ON-Lion Letter
"Clearly the dangers posed by North Korea reside not only in its arsenal, but in the precedents Pyongyang keeps setting for just how much a rogue regime can get away with in this era of receding American power," begins an April piece by Claudia Rosett on Forbes.com.  "As North Korea hones its missile reach and nuclear abilities -- while threatening to incinerate Seoul, Washington and U.S. bases in the Pacific -- it appears the limits of such behavior have yet to be discovered.  That spectacularly dangerous message is surely being read with interest by other anti-American regimes, especially by North Korea’s chief partner in proliferation, Iran."

Rosett is a Journalist-in-Residence at the Foundation for Defense of Democracies in Washington, D.C., and heads its Investigative Reporting Project, which is supported by Milwaukee's Lynde and Harry Bradley Foundation.

"Iran's interest in the North Korean playbook goes back some three decades, to the early days of the Islamic Republic," she continues.  "It extends beyond a shared interest in military hardware, to a mutually reinforcing policy of threatening the U.S.  A signal event in this relationship took place in 1989, shortly after the end of the 1980-1988 Iran-Iraq War, in which North Korea supplied weapons, including knock-offs of Soviet Scud missiles, to Iran.

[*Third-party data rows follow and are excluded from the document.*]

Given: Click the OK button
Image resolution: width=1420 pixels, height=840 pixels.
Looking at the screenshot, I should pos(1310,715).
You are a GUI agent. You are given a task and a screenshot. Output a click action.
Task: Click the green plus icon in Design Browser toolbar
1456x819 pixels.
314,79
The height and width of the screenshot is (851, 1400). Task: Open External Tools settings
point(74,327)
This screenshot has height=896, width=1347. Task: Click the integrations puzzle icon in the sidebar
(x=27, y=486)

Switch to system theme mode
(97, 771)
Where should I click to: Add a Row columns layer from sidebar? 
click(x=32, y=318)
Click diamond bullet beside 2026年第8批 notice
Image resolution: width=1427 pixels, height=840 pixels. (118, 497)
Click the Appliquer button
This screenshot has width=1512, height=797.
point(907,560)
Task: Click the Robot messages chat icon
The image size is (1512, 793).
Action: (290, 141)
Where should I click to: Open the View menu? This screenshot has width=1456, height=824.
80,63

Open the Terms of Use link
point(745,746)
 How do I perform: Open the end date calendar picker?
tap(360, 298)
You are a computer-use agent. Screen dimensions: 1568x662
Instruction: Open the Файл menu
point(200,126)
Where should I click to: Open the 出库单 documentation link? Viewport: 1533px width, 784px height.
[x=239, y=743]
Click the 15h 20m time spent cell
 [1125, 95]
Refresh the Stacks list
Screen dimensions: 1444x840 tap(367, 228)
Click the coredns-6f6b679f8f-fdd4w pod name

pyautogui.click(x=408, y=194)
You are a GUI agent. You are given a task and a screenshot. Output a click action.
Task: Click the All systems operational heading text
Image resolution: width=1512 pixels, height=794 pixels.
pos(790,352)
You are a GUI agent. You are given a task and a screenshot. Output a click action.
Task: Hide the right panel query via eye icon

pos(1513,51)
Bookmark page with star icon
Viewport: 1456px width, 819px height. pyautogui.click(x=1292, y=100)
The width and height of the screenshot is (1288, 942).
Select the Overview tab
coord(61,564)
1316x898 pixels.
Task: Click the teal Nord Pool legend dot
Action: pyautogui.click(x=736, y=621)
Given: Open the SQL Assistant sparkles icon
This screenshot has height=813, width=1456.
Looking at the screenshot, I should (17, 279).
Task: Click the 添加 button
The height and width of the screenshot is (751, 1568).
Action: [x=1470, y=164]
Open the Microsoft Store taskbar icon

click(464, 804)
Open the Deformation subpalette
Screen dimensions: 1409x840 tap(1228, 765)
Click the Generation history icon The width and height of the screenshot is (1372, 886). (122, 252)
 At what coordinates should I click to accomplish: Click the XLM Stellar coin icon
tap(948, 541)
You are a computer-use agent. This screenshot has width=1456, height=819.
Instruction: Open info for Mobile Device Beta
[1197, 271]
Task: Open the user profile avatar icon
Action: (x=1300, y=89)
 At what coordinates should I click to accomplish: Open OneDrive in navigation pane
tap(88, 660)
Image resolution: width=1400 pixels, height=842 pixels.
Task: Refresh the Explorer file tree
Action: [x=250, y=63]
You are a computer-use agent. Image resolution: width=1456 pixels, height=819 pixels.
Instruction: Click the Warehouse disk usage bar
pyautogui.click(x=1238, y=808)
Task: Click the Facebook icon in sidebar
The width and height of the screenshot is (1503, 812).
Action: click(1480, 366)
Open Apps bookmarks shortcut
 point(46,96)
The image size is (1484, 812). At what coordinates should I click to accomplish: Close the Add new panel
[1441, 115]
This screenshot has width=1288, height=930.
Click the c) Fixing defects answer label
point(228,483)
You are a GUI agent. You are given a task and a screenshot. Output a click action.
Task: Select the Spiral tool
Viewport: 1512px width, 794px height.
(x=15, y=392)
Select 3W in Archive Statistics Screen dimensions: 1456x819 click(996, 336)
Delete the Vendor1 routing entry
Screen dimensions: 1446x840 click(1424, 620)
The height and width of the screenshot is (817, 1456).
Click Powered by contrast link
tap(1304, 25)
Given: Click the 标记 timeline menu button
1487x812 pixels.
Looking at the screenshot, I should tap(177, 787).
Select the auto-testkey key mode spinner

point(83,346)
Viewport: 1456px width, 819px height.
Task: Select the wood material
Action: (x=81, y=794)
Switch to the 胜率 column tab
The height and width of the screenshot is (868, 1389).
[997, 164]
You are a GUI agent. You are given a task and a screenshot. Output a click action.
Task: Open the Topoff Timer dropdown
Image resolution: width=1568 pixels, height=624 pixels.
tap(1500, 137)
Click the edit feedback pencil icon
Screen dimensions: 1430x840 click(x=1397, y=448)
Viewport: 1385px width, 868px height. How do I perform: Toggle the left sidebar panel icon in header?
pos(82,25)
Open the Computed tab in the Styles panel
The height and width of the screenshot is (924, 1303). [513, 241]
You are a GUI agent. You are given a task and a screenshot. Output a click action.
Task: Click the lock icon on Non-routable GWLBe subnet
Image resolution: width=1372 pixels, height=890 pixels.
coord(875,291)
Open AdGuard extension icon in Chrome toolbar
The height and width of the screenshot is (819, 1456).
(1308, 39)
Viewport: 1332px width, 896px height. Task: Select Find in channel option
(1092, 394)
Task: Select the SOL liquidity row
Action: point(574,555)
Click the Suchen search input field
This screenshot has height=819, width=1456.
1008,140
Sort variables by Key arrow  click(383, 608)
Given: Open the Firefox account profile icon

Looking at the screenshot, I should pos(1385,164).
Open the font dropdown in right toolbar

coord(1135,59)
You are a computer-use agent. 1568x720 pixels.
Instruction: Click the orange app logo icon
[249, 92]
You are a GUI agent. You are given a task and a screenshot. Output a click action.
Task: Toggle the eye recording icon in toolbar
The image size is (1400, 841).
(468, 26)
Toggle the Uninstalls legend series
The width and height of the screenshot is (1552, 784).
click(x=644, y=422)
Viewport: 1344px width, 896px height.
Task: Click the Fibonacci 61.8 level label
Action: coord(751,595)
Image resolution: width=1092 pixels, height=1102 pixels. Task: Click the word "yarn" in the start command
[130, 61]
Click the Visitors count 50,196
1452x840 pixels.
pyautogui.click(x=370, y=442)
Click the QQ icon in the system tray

"North Korea is being discussed hither and yon as a nuclear power -- bizarre and opaque, to be sure -- but a force to be reckoned with," Rosett concludes.  "Tehran, with its bomb program, is surely studying the scene."

"Where is this going?  Twenty years ago, when America had just won the Cold War, there was a lot of talk about the shaping of a new world order, full of hope that peace and freedom would unfurl around the globe.  That period is now looking like prelude to a darkening 21st century, in which the likes of North Korea and Iran are pioneering a very different set of rules."